> [WHAT IS BEING ASKED]:
Everything from the line with "характеристики (84, 977)" to the last line of the material below is what to reproduce, exactly and with no other lines.

> [THE DATA]:
|---|

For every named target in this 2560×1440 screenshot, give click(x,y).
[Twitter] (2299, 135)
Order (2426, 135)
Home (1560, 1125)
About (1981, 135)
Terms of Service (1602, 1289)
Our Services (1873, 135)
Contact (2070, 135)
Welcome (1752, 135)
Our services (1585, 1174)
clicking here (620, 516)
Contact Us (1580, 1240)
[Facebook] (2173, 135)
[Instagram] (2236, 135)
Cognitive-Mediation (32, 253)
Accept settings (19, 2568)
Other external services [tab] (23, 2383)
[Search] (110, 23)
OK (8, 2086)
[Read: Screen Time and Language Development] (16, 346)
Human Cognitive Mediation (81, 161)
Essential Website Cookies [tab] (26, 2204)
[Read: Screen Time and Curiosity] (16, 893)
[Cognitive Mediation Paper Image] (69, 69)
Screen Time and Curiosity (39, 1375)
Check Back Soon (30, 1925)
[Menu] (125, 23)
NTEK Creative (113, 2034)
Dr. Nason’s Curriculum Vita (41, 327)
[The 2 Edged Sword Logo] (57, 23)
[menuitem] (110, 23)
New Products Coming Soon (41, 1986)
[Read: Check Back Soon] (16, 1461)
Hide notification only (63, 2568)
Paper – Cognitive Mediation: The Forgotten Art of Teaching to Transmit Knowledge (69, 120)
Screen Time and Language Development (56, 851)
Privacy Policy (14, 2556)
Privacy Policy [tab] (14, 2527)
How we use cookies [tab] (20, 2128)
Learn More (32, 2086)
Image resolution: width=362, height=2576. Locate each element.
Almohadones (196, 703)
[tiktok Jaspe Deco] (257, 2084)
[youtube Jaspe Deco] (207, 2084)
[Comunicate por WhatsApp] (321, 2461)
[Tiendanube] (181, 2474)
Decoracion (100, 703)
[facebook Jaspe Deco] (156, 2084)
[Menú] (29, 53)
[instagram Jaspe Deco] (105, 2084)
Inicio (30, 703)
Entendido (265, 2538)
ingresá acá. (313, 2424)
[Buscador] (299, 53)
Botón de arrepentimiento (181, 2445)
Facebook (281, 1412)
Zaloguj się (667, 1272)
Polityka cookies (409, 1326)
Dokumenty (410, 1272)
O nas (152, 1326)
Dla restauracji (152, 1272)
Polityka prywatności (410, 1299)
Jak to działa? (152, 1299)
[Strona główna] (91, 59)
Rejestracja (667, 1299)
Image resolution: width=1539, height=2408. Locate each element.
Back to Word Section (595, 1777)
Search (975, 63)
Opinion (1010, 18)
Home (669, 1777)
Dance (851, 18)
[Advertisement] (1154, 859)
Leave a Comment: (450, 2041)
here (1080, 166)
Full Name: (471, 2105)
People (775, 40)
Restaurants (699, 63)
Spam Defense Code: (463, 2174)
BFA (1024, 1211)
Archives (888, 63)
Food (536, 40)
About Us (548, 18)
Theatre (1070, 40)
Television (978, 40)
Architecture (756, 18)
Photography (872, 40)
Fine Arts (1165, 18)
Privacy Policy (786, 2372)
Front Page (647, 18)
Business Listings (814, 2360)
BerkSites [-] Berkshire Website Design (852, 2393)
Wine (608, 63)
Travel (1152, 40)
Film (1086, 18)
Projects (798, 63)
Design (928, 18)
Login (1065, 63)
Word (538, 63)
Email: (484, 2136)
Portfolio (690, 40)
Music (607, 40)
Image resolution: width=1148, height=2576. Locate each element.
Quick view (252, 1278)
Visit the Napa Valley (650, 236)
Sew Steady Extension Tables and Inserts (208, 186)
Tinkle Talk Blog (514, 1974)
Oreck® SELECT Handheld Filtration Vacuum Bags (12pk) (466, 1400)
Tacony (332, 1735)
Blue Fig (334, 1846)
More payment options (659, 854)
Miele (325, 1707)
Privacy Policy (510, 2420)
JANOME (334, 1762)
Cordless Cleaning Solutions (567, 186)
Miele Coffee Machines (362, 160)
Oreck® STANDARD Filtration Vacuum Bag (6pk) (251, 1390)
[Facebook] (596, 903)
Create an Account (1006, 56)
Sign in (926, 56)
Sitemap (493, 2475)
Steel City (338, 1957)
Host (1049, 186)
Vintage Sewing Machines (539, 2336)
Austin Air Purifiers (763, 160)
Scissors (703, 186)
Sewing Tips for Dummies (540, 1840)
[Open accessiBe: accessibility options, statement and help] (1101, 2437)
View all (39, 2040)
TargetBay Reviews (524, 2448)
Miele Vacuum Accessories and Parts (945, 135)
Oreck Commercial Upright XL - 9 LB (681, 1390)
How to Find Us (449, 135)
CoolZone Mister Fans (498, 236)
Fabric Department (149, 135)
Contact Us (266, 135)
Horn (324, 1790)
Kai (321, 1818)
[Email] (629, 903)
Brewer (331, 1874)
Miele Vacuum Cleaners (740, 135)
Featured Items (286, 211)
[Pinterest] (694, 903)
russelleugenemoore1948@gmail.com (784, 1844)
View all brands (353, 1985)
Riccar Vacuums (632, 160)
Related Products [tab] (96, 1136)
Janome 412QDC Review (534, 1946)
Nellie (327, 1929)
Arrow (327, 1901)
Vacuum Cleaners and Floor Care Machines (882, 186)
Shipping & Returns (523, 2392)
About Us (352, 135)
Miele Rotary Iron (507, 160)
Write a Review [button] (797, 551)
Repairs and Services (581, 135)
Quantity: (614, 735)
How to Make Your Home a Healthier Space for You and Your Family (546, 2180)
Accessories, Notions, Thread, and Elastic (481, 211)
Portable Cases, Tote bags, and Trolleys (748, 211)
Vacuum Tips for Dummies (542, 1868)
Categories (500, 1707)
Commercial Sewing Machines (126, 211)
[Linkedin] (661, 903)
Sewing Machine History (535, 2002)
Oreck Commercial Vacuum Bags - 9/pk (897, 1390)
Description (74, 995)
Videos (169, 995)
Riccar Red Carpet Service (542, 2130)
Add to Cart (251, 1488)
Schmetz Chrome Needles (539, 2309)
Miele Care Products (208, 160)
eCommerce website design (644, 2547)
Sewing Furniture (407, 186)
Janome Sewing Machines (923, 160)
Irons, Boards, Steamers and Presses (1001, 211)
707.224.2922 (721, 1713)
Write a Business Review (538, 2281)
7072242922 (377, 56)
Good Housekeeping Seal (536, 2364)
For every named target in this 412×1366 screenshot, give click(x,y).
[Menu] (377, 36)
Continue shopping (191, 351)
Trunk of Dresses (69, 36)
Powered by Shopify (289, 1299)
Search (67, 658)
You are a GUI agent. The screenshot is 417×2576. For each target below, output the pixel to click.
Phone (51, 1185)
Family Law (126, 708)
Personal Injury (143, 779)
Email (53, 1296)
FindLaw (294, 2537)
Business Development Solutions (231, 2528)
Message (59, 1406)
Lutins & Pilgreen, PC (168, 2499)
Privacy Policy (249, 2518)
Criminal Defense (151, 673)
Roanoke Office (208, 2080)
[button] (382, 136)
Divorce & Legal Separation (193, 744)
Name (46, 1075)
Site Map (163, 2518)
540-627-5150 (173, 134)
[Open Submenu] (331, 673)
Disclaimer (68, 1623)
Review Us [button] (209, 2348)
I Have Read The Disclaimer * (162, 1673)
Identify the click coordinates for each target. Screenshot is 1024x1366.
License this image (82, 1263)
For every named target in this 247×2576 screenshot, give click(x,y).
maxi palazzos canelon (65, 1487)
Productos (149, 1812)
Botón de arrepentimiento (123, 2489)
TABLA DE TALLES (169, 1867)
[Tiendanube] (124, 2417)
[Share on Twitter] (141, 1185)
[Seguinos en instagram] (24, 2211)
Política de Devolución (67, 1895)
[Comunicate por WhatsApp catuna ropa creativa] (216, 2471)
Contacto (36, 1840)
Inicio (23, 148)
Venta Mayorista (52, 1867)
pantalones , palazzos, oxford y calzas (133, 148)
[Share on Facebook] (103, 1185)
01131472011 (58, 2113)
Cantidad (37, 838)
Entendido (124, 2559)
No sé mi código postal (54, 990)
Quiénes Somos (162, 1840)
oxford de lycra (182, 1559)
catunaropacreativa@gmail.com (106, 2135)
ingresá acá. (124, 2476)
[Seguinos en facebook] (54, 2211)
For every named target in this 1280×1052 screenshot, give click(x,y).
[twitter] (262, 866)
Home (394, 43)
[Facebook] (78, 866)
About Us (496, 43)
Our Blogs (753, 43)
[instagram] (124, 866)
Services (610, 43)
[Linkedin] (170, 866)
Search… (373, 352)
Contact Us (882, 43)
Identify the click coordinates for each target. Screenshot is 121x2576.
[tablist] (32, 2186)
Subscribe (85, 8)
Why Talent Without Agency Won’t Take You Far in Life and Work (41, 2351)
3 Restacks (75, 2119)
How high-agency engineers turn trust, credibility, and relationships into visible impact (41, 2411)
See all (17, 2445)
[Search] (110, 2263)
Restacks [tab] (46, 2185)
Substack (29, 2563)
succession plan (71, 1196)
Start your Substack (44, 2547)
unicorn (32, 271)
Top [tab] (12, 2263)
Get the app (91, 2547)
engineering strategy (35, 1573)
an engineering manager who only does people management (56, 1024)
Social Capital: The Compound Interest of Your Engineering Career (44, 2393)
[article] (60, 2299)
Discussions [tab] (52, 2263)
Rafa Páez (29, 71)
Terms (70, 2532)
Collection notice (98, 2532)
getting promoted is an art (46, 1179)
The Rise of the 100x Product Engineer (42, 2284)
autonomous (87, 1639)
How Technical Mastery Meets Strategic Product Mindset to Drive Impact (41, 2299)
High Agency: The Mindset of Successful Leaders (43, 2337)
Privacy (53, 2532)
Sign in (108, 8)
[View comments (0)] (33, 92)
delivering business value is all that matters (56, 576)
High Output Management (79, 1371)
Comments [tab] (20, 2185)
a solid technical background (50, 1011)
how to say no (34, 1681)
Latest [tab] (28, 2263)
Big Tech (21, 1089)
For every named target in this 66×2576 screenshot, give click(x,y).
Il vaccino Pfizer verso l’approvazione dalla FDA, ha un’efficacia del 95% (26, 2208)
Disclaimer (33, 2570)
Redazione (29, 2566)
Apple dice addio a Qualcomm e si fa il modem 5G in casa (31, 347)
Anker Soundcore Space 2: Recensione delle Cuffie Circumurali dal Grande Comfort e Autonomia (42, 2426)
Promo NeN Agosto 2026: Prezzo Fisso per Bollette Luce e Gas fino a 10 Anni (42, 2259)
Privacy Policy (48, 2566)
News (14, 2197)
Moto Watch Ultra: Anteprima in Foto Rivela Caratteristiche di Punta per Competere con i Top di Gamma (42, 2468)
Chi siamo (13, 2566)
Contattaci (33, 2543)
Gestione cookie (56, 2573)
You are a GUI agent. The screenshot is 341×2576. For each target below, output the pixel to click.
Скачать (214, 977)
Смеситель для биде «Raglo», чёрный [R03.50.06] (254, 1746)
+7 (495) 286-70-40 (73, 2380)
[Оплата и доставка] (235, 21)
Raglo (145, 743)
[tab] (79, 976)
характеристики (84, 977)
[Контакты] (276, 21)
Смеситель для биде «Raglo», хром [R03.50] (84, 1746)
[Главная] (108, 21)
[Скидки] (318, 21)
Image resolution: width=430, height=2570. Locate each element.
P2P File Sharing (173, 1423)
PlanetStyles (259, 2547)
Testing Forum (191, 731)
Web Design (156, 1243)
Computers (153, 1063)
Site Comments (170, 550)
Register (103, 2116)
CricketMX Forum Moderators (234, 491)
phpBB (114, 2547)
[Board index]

|---|

> [ANSWER BELOW]:
характеристики (84, 977)
[Контакты] (276, 21)
Смеситель для биде «Raglo», хром [R03.50] (84, 1746)
[Главная] (108, 21)
[Скидки] (318, 21)
Image resolution: width=430, height=2570. Locate each element.
P2P File Sharing (173, 1423)
PlanetStyles (259, 2547)
Testing Forum (191, 731)
Web Design (156, 1243)
Computers (153, 1063)
Site Comments (170, 550)
Register (103, 2116)
CricketMX Forum Moderators (234, 491)
phpBB (114, 2547)
[Board index]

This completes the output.